* [READING TEXT]

## start

NC Angler Forums banner
1 - 20 of 27 Posts

·
Registered
Joined
·
1,407 Posts
Discussion Starter · #1 ·
3.0 Sea Drive (225 'Rude) would start and idle fine and when I would open it up it would lose power JUST as it was getting up on plane and drop back down but it would stay running. It would take off and plane easily if I held the key IN (electric primer) as I advanced the throttle. Everything else checked out such as no fuel leaks/air leaks, vent not plugged and one thing I hadn't done was rebuild the VRO so I went and got rebuild kit and got that done.

Now, I run it with rebuilt VRO and it will run and idle but won't stay idling sometimes, sometimes it will but when it does...the oil alarms sounds.

This tells me it just aint pumpin' fuel. Does this sound like I need to try rebuilding it again or what? I haven't been down by the motor to hear how often it is clicking but, when it runs there is plenty of blue smoke and when I give it gas it accelerates fine (with boat on trailer, foot in lake, motor in gear). I haven't actually water tested it yet. That oil alarm scares me.

I appreciate any thoughts guys. And yes, I know about VRO's by doing lots of reading/research and I've decided the VRO2 (what I have) will be just fine. I am not going to premix! (150 gallon tank)
 

·
Registered
Joined
·
1,407 Posts
Discussion Starter · #4 ·
We got them same problem. Could be you need a new oil sensor. Or you could have water in your oil. It sucks when you cant go any faster than 5mph when you drove 5 hours to fish.
I did clean out the oil tank but...may have collected more water in the 7 months since. Easy to check that. A new sensor is a huge possibility. I know it USED to work because, well...it has given me an alarm that was legitimate before BUT, it is me and things tend to break or go inop. Ill look up the procedure on how to test that.
Thanks for the suggestions!!!
 

·
Registered
Joined
·
1,407 Posts
Discussion Starter · #5 ·
Well there went my suggestion :eek::rolleyes:

Hope you get it sorted out 204! I'm fixing to dive into a lower-unit rebuild myself.
Ha...well, it MIGHT come to that but, I really like having a VRO. I have done a lot of research on them and I think they get blamed for a lot of damage that they didn't cause.
I suppose I could use a remote tank, water test it with premix and see if it performs?
 

·
Red X Angler
Joined
·
16,054 Posts
I hate VRO I refuse to even work on it. The less you have to depend on an engine doing for itself, the better off you are. When I put it in the fuel tank I know it's there and it's getting where it needs to go. VRO does save oil but in the long run, repairs and possible devastating malfunctions how much did they really save? VRO is designed for the guy that buys new every few years. For those of us working on limited funds, simple is better. I feel the same way about 4 strokes. I see motors from the 70s regularly powering boats around here. Even the 60s, but I can bet you good money you will not see 40yr old+ 4 strokes on the water in the future..

## end

* [SUPPLIED INFORMATION]
## start

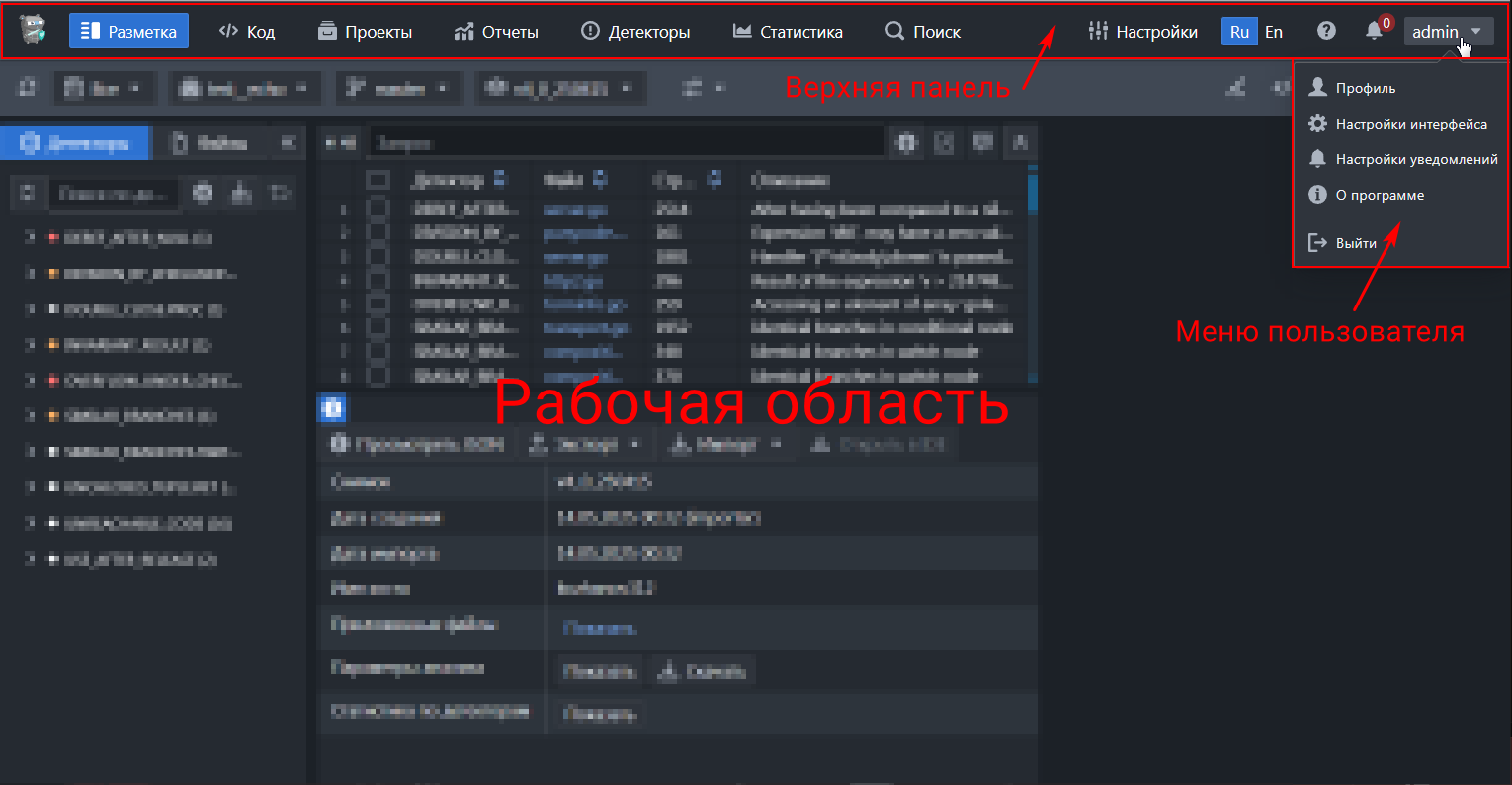This screenshot has width=1512, height=785.
Task: Select the Ru language option
Action: point(1239,32)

## end

* [DIRECTIVES]
(1) From the outboard motor forum thread, reproduce everything from "This tells me" down to "(150 gallon tank)".
(2) Answer these questions using the outboard motor forum thread:
(a) How large is the thread starter's fuel tank?
(b) How many months have passed since the thread starter cleaned out the oil tank?
(c) What speed does post #4 say the boat could not get past?
(3) Extend the outboard motor forum thread past its final post with a reply or two.

* [REPLIES]
(1)
This tells me it just aint pumpin' fuel. Does this sound like I need to try rebuilding it again or what? I haven't been down by the motor to hear how often it is clicking but, when it runs there is plenty of blue smoke and when I give it gas it accelerates fine (with boat on trailer, foot in lake, motor in gear). I haven't actually water tested it yet. That oil alarm scares me.

I appreciate any thoughts guys. And yes, I know about VRO's by doing lots of reading/research and I've decided the VRO2 (what I have) will be just fine. I am not going to premix! (150 gallon tank)

(2)
(a) 150 gallons
(b) 7 months
(c) 5 mph

(3)
 

·
Registered
Joined
·
1,407 Posts
Discussion Starter · #7 ·
Drop. I hear ya man. I do. The only thing is, VRO's don't cause a lot of engine failures. At least that is from what I have read. I do agree about the "being simple" part. I will probably always have a motor that is 20+ years old and I think that if it were feasible (i.e not a huge gas tank) I would pre mix and not worry about it. On a bass boat that I had with an 18 gallon tank I would premix but the issue with such a large tank is to accurately mix, I would need to start with a near-empty tank every time. I have no idea how many gallons I have when my gauge reads 1/4 tank. I can do the math and figure 1/4 of tanks total capacity but, do I really want to trust my motor to a gauge that may or may not be 100% accurate? (it's a new gauge btw).

I guess I am not 100% dead set against pre mix it just seems like a properly functioning VRO would be more efficient (clearly not my utmost priority seeing as how I am using a late eighties two stroke large bore V6 outboard) but more accurate rather than me clumsily dumping however many gallons of oil into a gas tank containing an amount of gasoline that I could only guess at.
 

·
Registered
Joined
·
1,375 Posts
Why would you be guessing? You should know how many gallons of gas you put in each time, just add the corresponding amount of oil needed????? What ever fuel is already in the tank has the correct amount of oil if done this way.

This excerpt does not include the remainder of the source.